Thanks in advance ^_^
 A: There are various things we can say.
Right off the bat though there's a serious type problem. When we talk about decidability without any further elaborations, we're referring to sets of natural numbers, or things which can "naturally" be coded as such (e.g. finite strings of rationals, formulas in the language of set theory, etc.). However, there are continuum-many $\mathcal{L}_{\omega_1,\omega}$-sentences, so right off the bat this is going to break down.
There are two obvious responses to this:

*

*Restrict attention to countable fragments of $\mathcal{L}_{\omega_1,\omega}$.


*Use some sort of generalized computability theory to handle the situation.
And in fact we can merge the two approaches:


*Study countable fragments of $\mathcal{L}_{\omega_1,\omega}$ using generalized recursion theory.

Each of these three approaches yields interesting results, and in fact it's a bad idea to separate them too much (as indicated by the third). There's too much to put into a single answer, but I'll mention two specific topics which have driven lots of research and are surprisingly accessible. Note that I've backed away from decidability per se; the issues here are so foundational that it's really worth stepping all the way back and seeing how "complexity in $\mathcal{L}_{\omega_1,\omega}$" is developed in the first place.
Overall, I recommend the paper Barwise: infinitary logic and admissible sets as a starting point. While as the title suggests this focuses on the impact of one researcher in particular, it covers a lot of ground - and Barwise really was the most important figure in computability-theoretic infinitary logic, in my opinion. It's also extremely readable.
(The paper Barwise: abstract model theory and generalized quantifiers is also excellent and probably of interest, but less directly related. Ash and Knight's book meanwhile is extremely lovely and relevant, but is really limited to the particular case of $\mathcal{L}_{\omega_1,\omega}\cap L_{\omega_1^{CK}}$, which is not the whole story.)

Scott sentences
Probably the most striking thing about $\mathcal{L}_{\omega_1,\omega}$ right off the bat is Scott's isomorphism theorem, which says that every countable structure (in a countable language) can be "pinned down" by a single $\mathcal{L}_{\omega_1,\omega}$-sentence. Precisely:

Suppose $\mathfrak{A}$ is a countable structure in a countable language $\Sigma$. Then there is a $\mathcal{L}_{\omega_1,\omega}$-sentence $\varphi$ such that for every countable $\Sigma$-structure $\mathfrak{B}$ we have $$\mathfrak{B}\models\varphi\quad\iff\quad\mathfrak{B}\cong\mathfrak{A}.$$ (Note that $\varphi$ could still have models not isomorphic to $\mathfrak{A}$, they'd just have to be uncountable.)

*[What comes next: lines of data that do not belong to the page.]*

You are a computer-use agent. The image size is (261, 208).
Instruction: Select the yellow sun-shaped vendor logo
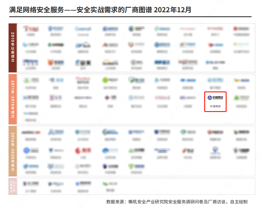coord(107,60)
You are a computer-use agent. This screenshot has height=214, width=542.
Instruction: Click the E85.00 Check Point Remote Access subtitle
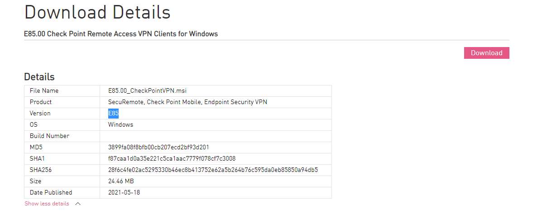click(121, 34)
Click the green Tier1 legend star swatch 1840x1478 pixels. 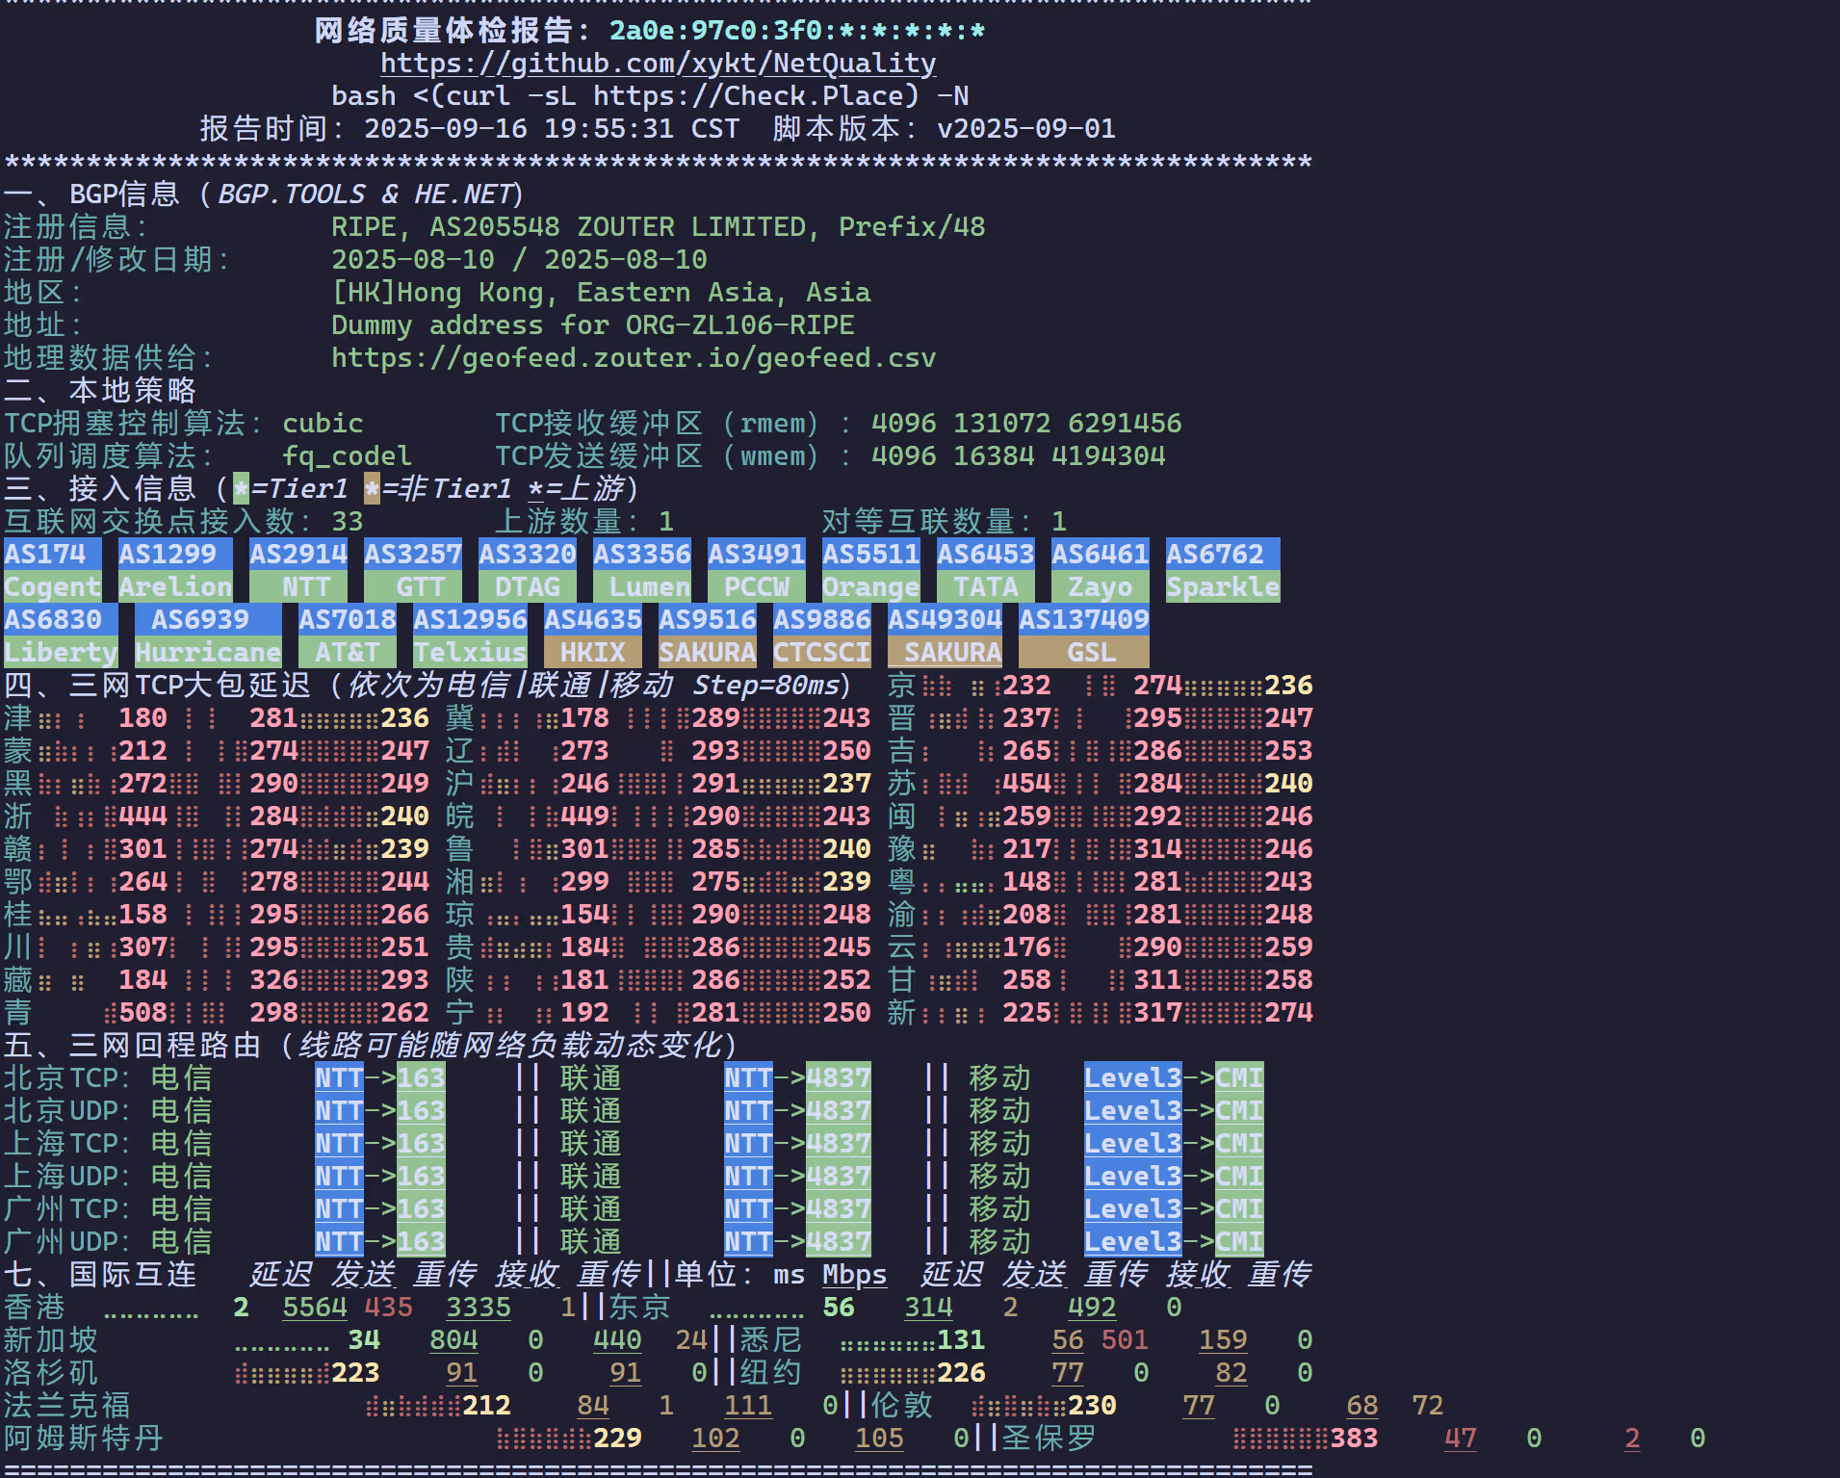[x=241, y=489]
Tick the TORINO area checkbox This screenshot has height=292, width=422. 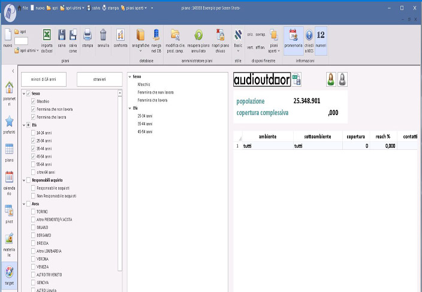(x=33, y=212)
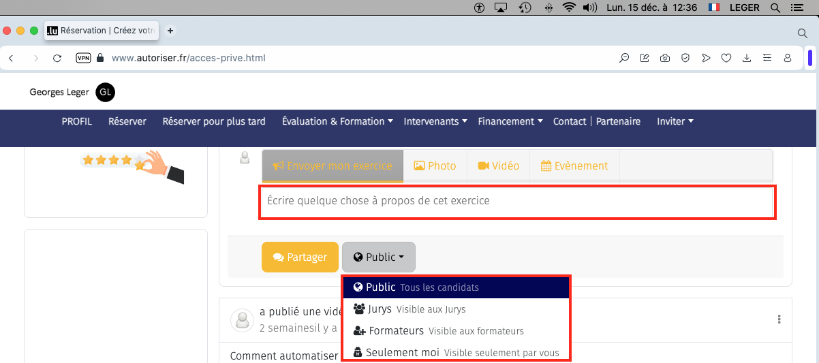
Task: Click the camera snapshot icon in toolbar
Action: 664,58
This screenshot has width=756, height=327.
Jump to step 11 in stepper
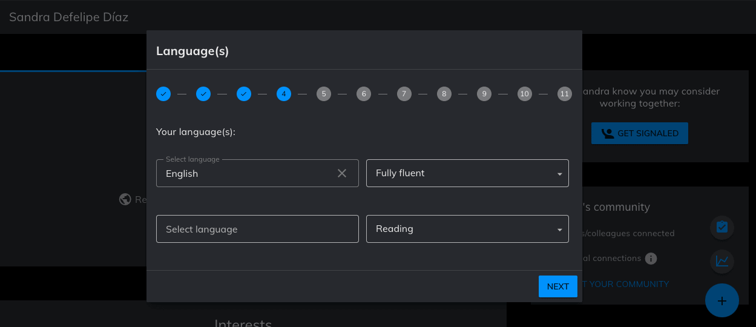565,94
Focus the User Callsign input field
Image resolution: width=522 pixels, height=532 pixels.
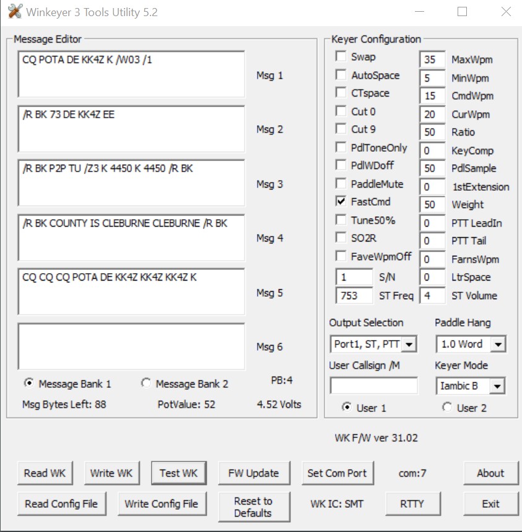pos(373,386)
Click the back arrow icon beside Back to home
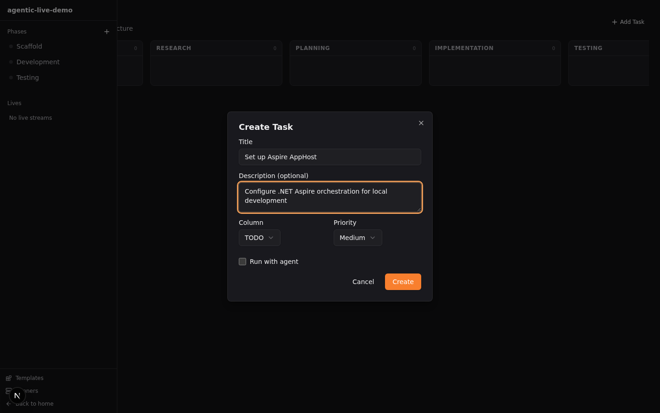This screenshot has height=413, width=660. [8, 404]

Since countable structures are perfect for computability theory, we run into a bunch of natural questions right off the bat about the difficulty of finding a "Scott sentence" for a given structure. The first big theorem here is that this can force us beyond the computable:

There is a computable structure with no computable Scott sentence.

(Note that "computable $\mathcal{L}_{\omega_1,\omega}$-sentence" does make sense - $\mathcal{L}_{\omega_1,\omega}$-sentences are naturally coded by individual reals, or more clearly labelled well-founded trees, and we can talk about the computability of those codes.) The simplest example of such a thing is the Harrison order - see here.
It turns out that the question of measuring the "Scott complexity" of a computable (or general) structure is surprisingly nuanced - see e.g. here or here. I don't want to go into that here, though.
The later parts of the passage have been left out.